Mısır halkının özgür iradesiyle seçtiği ilk cumhurbaşkanı Muhammed Mursi’nin 3 Temmuz 2013’te General Abdülfettah Sisi tarafından düzenlenen askeri darbeyle görevden alınmasının üzerinden 12 yıl geçti. Bu darbe, yalnızca bir yönetimin devrilmesi değil, aynı zamanda Mısır halkının devrimle elde ettiği siyasi kazanımların gasp edilmesi, halkın iradesine silahla karşı konulmasıydı.

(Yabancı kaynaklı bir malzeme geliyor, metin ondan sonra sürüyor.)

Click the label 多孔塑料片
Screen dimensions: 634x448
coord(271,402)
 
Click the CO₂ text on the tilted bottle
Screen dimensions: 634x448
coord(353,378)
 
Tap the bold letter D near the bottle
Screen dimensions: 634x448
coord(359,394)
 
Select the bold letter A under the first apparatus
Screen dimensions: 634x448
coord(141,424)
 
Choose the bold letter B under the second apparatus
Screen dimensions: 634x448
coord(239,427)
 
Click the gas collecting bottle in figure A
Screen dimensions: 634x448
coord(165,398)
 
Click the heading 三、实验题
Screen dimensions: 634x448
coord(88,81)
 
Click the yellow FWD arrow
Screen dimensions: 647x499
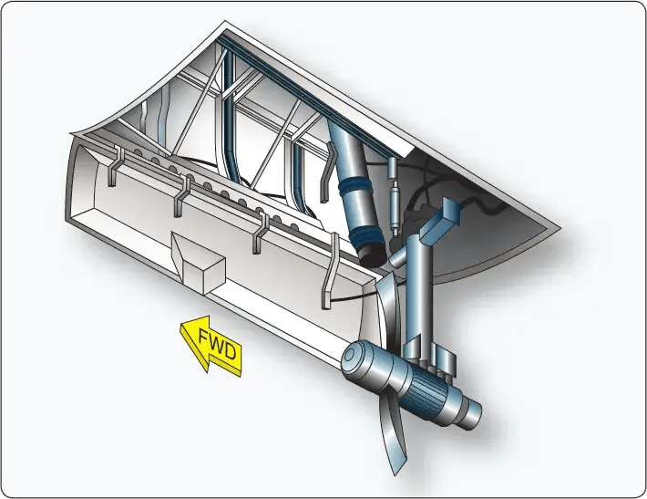tap(211, 346)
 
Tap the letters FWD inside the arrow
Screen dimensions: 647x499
tap(218, 344)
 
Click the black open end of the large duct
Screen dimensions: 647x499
tap(373, 255)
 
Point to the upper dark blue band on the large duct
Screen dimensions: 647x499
tap(354, 185)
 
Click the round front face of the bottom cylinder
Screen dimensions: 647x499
tap(354, 357)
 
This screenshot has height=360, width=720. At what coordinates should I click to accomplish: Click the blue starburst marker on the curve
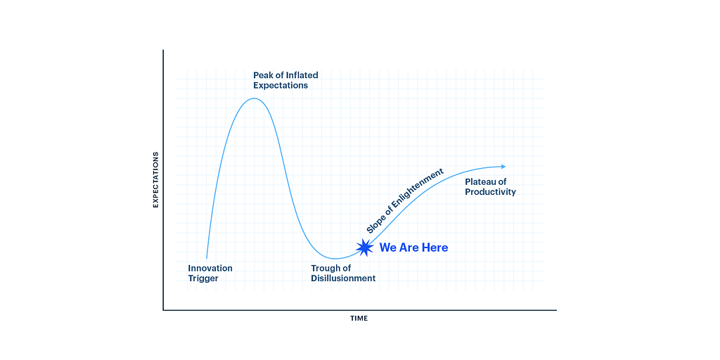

Darbe sonrası kurulan Sisi cuntasının meşruiyeti, güya düzenlenen seçimlerle halkın onayına sunulmuş gibi gösterildi. Ancak bu seçimlerin gerçek amacı halkın iradesine başvurmak değil, gayrimeşru bir yönetimi kılıfına uydurarak meşrulaştırmaktı. Zaten halk da bu oyunun farkındaydı; sandık başına gitmeyerek boykot etti. Yapılan seçimlere katılım oranı yüzde 15’in altında kaldı. Bu bile, cuntanın dayattığı düzenin halk nezdinde hiçbir karşılık bulmadığını açıkça ortaya koyuyordu.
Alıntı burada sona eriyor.